In 2000 a typical antiretroviral regimen, HAART, consists of at least three agents: two nucleoside reverse transcriptase inhibitors (NRTIs) combined with one or two PIs or one NNRTI. The goal of therapy is to reduce measurable plasma viral burden to very low levels and restore or preserve immunologic function. The clinical impact of these therapies has been dramatic, with a sharp drop in the incidence of opportunistic infections and other complications, a marked decrease in hospitalization rates for HIV-related disease, and a lower mortality from AIDS nationwide (see Fig. 32-4). HAART has offered substantial hope to many patients.
[edit] Initiation
Before prescribing medications, the physician should factor the patient's prognosis, as predicted by the CD4 counts and plasma HIV RNA levels, into the decision. Prognosis is based on MACS data, which demonstrated a correlation between risk of progression to an AIDS-defining illness and the plasma viral load when stratified according to CD4 count (see earlier discussion and Fig. 32-2).[2]

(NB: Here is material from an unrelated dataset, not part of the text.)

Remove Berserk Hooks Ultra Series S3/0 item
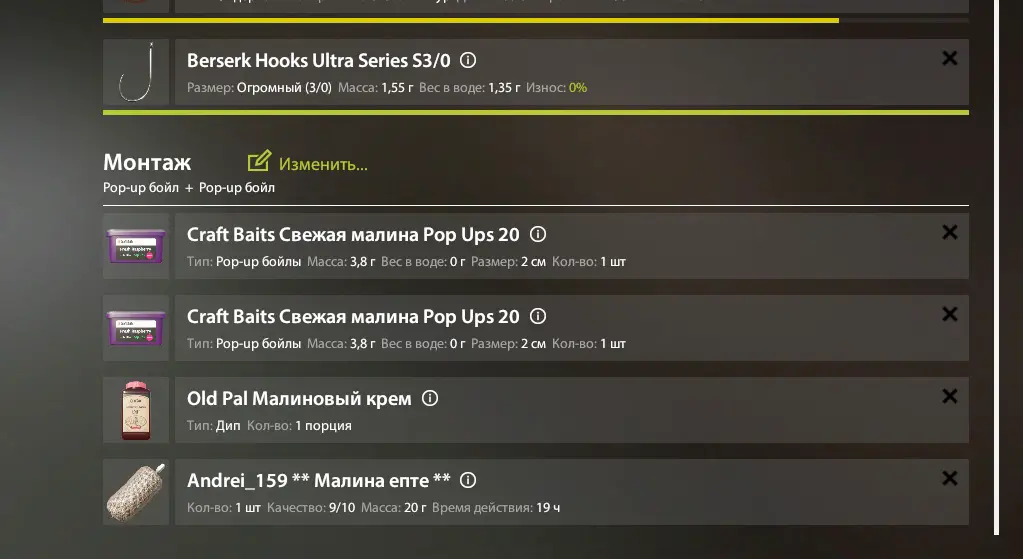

The Panel on Clinical Practices for Treatment of HIV Infection convened by the U.S. Department of Health and Human Services (DHHS) and the Henry J. Kaiser Family Foundation publishes regularly updated guidelines on the internet for the use of antiretroviral agents.[10] Therapy should be offered to patients with primary HIV infection, those within 6 months of HIV seroconversion, and all patients with symptoms caused by HIV infection. Asymptomatic chronically infected persons are considered for treatment based on virologic and immunologic factors. Those patients with less than 500 CD4 cells/mm3 or plasma HIV RNA levels exceeding 10,000 copies/ml (bDNA assay) or 20,000 copies/ml (RT-PCR assay) should be offered therapy (Table 32-5).[10]
Table 32-5 Indications for Initiation of Antiretroviral therapy in Chronically HIV-infected Patients
| Clinical category | CD4+T cell count and HIV RNA | Recommendation |
|---|---|---|
| Symptomatic (AIDS, thrush, unexplained fever) | Any value | Treat |
| Asymptomatic | CD4+ T cells <500/mm3 | Treatment should be offered. Strength of recommendation is based on prognosis for disease-free survival and willingness of patient to accept therapy.✢ |
| or | ||
| HIV RNA >10,000 (bDNA) or >20,000 (RT-PCR) | ||
| Asymptomatic | CD4+ T cells >500/mm3 | Many experts would delay therapy and observe; others would treat. |
| and | ||
| HIV RNA <10,000 (bDNA) or >20,000 (RT-PCR) |
✢Some experts would observe patients with CD4+ counts of 350-500/mm3 and HIV RNA levels <10,000 (bDNA) or <20,000 (RT-PCR).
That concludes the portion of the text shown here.